The world's oldest person, Frenchwoman Sister André died on Tuesday morning at her rest home in Toulon, southern France, her spokesman announced on Tuesday evening. She was 118 years old.
"She passed away at 2 in the morning," said David Tavella, who is in charge of communications for the retirement home where she stayed. "There is a great sadness, but she wanted it. It was her desire to be with her beloved brother again.
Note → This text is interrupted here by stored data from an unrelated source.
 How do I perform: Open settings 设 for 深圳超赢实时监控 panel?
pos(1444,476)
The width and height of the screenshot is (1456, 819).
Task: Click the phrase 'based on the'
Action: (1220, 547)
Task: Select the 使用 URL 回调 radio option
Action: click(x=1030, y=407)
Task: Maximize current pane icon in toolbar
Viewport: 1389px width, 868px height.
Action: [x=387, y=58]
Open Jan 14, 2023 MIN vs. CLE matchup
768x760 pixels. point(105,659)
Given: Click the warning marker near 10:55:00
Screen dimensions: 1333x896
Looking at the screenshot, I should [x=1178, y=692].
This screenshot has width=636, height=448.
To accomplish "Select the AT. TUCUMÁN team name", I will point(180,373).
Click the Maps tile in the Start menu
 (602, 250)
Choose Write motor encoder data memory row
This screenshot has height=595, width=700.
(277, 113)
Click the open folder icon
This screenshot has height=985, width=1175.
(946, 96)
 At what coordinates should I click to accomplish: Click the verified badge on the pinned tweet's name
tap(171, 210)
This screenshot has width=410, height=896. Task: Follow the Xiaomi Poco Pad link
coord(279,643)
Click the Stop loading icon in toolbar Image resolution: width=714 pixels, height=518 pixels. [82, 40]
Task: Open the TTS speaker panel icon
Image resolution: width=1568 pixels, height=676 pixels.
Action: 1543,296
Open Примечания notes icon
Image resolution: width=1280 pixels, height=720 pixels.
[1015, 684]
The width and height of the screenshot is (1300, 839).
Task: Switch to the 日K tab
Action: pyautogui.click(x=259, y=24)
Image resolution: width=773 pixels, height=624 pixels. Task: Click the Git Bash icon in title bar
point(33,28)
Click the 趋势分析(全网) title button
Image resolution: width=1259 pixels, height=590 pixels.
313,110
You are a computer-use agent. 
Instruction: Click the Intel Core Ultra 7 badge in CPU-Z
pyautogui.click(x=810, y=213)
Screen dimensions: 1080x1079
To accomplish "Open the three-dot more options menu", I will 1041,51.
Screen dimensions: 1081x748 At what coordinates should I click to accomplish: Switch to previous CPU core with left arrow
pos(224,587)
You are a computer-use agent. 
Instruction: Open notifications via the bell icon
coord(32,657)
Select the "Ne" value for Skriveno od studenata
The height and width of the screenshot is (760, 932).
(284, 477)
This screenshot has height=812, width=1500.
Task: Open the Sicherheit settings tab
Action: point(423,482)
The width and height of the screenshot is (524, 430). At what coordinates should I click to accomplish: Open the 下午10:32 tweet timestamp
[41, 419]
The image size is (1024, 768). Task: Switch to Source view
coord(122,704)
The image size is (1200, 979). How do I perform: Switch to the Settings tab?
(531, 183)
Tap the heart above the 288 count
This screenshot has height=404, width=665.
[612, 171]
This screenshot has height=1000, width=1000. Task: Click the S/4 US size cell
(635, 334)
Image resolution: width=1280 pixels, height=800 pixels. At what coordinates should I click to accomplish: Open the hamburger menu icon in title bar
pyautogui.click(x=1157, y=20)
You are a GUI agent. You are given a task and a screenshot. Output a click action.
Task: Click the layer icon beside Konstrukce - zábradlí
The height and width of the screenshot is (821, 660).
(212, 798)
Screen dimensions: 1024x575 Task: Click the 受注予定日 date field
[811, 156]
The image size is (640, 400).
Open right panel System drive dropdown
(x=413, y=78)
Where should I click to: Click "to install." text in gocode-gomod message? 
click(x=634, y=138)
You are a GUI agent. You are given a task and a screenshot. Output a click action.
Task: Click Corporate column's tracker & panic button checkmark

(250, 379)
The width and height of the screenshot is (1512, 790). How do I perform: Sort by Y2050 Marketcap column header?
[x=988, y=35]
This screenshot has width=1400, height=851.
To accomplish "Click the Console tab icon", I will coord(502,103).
For her it is a liberation.”
There is no official body that awards the titles of oldest man or woman, but specialists agreed that Sister André was the oldest living person in the world to date whose birth records had been verified.
The Guinness Book of Records also awarded her that distinction on 25 April 2022, following the death of Japan’s Kane Tanaka at the age of 119.
Sister André, who was born Lucile Randon, joined a Catholic order in 1944.
For several years, she had not hidden the fact that she felt a certain weariness: she wanted to "retire from this business" but "the good Lord cannot hear me," she confided to someone who spoke at length with her in January 2022. Not long before that, in 2021, she had survived a COVID-19 infection.
Confined to a wheelchair and blind, Sister André, born Lucile Randon on 11 February 1904 in Alès (Gard), regretted losing some of her physical abilities.
"They say work kills, but it was work that kept me going, I worked until I was 108," she said in April 2022, when she was identified as the oldest person in the world, after being the oldest in France and then in Europe.